Los aliados no deberían reprocharse mutuamente unas diferencias político-mentales que encuentran su explicación en una evolución histórica desigual, sino tomar nota de ellas como un hecho y tenerlas sabiamente en cuenta en su cooperación. Pero mientras estas diferencias que determinan la perspectiva permanezcan en un segundo plano, solo darán lugar a la confusión emocional —como ocurrió con las reacciones de los diputados alemanes a la llamada moral al orden del presidente ucranio en su discurso en vídeo ante el Parlamento federal—, a la mezcla desordenada de aprobación insuficientemente madurada, mera comprensión de la posición del otro, y el debido respeto a uno mismo. Descuidar las diferencias de percepción e interpretación de la guerra que tienen su origen en la historia no solo conduce a errores en el trato con el otro que acarrean múltiples consecuencias, sino, peor aún, a una incomprensión recíproca de lo que el otro en realidad piensa y quiere.
Esta constatación también arroja una luz más neutra sobre la conversión de los antiguos pacifistas. Y es que ni la indignación, ni la consternación y la compasión que motivan sus mal encaminadas demandas pueden explicarse por el rechazo de las orientaciones normativas de las que siempre se han burlado los llamados realistas. Más bien son consecuencia de una interpretación demasiado estricta de esos principios. No es que sus defensores se hayan convertido al realismo; es que se han precipitado sobre él. Ciertamente, sin sentimientos morales no puede haber juicios morales, pero el juicio generalizador también corrige el alcance limitado de los sentimientos que despierta la inmediatez.

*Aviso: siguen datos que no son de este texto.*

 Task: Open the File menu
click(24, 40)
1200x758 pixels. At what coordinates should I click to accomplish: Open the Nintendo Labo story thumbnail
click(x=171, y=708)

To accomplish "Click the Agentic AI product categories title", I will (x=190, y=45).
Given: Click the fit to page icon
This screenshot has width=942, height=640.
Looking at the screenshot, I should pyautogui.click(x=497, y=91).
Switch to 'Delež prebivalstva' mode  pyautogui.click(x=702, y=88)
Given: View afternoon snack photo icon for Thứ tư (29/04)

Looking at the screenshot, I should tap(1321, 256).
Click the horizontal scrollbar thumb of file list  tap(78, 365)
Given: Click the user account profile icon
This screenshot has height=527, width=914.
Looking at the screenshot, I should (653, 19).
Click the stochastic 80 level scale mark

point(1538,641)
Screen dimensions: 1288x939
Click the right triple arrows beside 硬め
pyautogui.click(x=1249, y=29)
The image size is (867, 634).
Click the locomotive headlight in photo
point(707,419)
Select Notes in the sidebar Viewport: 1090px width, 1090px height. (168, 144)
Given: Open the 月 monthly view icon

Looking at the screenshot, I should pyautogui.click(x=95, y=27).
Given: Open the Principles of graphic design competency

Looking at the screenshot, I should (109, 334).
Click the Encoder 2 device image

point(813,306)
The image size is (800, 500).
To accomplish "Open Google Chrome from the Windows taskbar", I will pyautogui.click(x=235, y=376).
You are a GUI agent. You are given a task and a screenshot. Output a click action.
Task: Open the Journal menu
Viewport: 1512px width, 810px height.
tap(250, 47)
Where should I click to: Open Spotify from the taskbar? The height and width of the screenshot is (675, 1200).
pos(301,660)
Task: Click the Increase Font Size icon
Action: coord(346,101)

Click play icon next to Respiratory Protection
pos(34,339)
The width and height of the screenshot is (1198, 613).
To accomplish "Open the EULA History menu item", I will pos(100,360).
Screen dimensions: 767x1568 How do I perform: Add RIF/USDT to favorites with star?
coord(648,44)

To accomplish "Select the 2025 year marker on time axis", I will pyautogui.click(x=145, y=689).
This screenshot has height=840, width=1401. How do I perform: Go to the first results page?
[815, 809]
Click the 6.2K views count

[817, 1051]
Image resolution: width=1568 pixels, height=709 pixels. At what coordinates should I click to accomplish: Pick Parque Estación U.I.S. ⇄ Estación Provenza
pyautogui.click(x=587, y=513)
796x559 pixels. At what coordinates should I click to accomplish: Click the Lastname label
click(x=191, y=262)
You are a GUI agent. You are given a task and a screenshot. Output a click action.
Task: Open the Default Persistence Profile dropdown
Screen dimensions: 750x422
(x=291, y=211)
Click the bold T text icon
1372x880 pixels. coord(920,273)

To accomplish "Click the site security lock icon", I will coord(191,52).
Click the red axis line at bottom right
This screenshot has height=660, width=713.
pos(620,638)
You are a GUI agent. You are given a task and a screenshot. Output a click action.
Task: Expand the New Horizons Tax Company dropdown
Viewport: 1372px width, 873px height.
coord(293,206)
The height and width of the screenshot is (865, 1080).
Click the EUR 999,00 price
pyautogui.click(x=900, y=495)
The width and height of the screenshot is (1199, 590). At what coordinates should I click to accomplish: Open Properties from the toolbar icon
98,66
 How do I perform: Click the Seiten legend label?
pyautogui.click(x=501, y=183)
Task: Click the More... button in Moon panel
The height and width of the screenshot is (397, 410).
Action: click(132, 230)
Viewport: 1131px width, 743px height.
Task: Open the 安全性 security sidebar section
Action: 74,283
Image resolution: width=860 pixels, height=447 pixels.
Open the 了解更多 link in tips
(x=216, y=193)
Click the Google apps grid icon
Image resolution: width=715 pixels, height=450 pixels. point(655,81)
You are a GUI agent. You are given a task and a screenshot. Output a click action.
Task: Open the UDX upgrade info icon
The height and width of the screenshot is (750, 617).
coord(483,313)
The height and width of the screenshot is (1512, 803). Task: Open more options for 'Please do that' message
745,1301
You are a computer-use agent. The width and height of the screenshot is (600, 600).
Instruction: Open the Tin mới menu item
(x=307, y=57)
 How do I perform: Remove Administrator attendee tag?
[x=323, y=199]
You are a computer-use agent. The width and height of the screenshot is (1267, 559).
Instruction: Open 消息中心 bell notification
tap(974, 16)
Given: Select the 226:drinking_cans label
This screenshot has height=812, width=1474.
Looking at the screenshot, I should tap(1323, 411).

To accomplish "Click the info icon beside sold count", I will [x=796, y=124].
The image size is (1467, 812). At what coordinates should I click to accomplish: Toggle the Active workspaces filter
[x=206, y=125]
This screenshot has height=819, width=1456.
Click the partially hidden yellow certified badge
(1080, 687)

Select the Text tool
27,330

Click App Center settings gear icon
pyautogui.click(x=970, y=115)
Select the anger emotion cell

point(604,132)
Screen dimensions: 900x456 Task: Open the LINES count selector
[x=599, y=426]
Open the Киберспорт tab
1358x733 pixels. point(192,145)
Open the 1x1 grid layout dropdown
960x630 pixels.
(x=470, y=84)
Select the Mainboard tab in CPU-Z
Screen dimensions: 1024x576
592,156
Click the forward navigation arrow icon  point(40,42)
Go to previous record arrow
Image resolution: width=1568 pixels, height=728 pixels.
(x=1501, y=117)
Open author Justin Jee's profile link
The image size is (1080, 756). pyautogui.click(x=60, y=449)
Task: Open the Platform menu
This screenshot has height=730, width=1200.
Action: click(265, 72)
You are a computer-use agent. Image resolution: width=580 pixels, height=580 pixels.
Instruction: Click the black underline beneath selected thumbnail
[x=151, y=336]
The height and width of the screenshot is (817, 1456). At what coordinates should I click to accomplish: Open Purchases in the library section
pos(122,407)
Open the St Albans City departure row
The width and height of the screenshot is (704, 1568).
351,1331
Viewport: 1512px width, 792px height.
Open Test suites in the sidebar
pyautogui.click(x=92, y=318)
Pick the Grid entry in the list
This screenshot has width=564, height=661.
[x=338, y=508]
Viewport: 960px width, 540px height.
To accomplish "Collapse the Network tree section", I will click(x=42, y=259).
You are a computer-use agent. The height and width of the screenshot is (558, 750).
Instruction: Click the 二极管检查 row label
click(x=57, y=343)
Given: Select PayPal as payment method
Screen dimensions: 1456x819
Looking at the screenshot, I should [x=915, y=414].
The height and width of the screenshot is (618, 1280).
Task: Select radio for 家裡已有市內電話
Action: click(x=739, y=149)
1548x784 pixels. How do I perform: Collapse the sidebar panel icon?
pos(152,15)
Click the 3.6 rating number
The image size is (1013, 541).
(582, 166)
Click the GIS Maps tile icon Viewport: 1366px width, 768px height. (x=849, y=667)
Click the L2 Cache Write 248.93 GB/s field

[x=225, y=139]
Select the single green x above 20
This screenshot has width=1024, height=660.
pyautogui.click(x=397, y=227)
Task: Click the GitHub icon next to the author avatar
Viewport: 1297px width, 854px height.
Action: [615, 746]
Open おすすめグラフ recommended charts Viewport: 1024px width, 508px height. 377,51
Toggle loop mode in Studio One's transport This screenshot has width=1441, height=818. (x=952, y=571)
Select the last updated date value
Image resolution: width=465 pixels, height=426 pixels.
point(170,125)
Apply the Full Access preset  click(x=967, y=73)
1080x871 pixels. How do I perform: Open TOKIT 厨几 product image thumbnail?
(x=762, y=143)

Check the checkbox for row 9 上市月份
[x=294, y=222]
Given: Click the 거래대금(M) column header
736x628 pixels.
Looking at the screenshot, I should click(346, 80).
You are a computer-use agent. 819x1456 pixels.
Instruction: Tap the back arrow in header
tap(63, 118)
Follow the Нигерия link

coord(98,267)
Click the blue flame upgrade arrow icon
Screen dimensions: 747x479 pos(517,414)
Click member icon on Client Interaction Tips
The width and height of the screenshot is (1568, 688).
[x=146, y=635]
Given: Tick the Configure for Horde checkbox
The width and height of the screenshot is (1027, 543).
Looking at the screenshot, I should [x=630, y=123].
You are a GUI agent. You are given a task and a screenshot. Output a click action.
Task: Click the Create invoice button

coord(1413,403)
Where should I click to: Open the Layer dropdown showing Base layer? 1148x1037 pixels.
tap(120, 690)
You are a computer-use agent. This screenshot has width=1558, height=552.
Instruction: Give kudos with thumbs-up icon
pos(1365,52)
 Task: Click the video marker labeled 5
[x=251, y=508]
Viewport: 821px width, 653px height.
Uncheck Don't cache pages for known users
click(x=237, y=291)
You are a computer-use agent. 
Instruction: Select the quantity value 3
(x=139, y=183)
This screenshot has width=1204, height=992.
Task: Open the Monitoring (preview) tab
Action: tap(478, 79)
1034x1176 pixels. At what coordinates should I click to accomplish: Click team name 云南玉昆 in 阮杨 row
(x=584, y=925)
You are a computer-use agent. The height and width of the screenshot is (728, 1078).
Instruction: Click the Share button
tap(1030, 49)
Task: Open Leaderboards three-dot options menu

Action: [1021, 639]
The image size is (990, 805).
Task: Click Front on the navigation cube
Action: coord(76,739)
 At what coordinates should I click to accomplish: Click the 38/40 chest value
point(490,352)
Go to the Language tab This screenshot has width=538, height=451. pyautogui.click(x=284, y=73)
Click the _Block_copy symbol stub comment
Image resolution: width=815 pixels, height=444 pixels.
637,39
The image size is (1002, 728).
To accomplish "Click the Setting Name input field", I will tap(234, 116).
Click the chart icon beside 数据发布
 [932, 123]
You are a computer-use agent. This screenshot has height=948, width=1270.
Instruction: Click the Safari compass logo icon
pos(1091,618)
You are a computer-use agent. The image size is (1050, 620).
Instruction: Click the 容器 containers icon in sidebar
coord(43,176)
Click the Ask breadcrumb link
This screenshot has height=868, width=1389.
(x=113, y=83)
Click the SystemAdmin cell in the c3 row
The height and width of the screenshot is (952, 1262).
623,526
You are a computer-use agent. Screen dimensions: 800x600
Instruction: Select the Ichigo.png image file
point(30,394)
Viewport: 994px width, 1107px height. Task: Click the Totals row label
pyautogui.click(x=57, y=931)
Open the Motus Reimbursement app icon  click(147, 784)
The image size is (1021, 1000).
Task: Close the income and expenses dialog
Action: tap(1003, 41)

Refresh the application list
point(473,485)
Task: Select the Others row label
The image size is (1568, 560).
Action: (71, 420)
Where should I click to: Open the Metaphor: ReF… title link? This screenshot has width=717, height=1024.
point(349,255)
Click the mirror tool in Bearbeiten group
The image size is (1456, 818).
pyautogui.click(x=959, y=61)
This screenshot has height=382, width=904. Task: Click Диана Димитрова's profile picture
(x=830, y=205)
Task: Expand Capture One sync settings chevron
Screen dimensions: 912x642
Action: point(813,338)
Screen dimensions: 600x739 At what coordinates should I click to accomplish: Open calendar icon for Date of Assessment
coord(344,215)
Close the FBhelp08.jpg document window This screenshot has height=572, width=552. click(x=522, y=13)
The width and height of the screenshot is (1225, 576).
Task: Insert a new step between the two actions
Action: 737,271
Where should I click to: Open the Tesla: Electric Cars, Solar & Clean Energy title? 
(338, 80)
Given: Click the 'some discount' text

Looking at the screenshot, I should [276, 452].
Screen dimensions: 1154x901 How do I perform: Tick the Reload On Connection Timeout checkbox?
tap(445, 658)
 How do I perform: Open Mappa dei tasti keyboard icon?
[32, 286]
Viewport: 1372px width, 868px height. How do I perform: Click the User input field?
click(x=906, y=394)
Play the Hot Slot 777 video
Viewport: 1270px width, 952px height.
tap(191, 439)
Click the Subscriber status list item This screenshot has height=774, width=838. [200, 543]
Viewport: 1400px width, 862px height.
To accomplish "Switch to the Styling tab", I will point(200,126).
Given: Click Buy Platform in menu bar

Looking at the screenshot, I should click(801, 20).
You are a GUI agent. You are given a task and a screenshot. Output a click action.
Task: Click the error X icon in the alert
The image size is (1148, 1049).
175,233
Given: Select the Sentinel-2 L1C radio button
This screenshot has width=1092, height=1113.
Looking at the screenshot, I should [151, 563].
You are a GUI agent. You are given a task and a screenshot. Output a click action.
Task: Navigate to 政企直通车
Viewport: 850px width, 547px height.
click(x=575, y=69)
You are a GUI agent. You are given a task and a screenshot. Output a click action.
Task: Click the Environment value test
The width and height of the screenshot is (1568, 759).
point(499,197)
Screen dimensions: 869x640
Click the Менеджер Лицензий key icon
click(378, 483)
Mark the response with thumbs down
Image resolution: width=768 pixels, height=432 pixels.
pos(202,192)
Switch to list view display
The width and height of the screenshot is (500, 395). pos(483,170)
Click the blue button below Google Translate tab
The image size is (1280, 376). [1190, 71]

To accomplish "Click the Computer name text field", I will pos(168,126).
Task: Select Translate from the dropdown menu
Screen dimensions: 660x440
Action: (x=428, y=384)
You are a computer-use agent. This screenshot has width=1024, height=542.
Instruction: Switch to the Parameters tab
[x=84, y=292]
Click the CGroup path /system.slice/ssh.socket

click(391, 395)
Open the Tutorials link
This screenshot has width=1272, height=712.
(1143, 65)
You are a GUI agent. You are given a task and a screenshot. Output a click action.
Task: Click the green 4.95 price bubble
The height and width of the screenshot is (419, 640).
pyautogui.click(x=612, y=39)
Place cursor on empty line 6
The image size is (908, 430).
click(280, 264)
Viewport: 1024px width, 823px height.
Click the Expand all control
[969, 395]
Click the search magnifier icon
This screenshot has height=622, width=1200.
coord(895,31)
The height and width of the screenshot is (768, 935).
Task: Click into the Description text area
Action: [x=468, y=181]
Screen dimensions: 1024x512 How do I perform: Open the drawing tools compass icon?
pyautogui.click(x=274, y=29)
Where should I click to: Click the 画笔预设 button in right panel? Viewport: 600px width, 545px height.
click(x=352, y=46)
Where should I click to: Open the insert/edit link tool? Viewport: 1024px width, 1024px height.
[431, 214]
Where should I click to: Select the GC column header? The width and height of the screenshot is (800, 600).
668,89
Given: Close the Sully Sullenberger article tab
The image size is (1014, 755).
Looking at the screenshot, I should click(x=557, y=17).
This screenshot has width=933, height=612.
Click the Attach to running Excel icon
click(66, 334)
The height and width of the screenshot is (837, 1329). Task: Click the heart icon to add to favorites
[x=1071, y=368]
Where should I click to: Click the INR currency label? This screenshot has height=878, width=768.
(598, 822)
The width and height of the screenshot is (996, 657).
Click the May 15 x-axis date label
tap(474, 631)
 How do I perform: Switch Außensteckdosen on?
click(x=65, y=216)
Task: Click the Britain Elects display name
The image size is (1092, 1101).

Al fin y al cabo, no por casualidad los artífices del “cambio de era” son los izquierdistas y liberales que, a la vista de los cambios drásticos en la constelación de las grandes potencias, y a la sombra de las incertidumbres transatlánticas, quieren poner en práctica una idea pendiente desde hace tiempo, a saber, que una Unión Europea que no esté dispuesta a que su forma de vida social y política sea desestabilizada desde el exterior o socavada desde el interior solo será capaz de actuar políticamente si también puede valerse por sí misma en el plano militar. La reelección de Emmanuel Macron en Franciarepresenta un respiro, pero primero debemos encontrar una salida constructiva a nuestro dilema. Esta esperanza se refleja en la cautelosa formulación del objetivo según el cual Ucrania no debe perder esta guerra.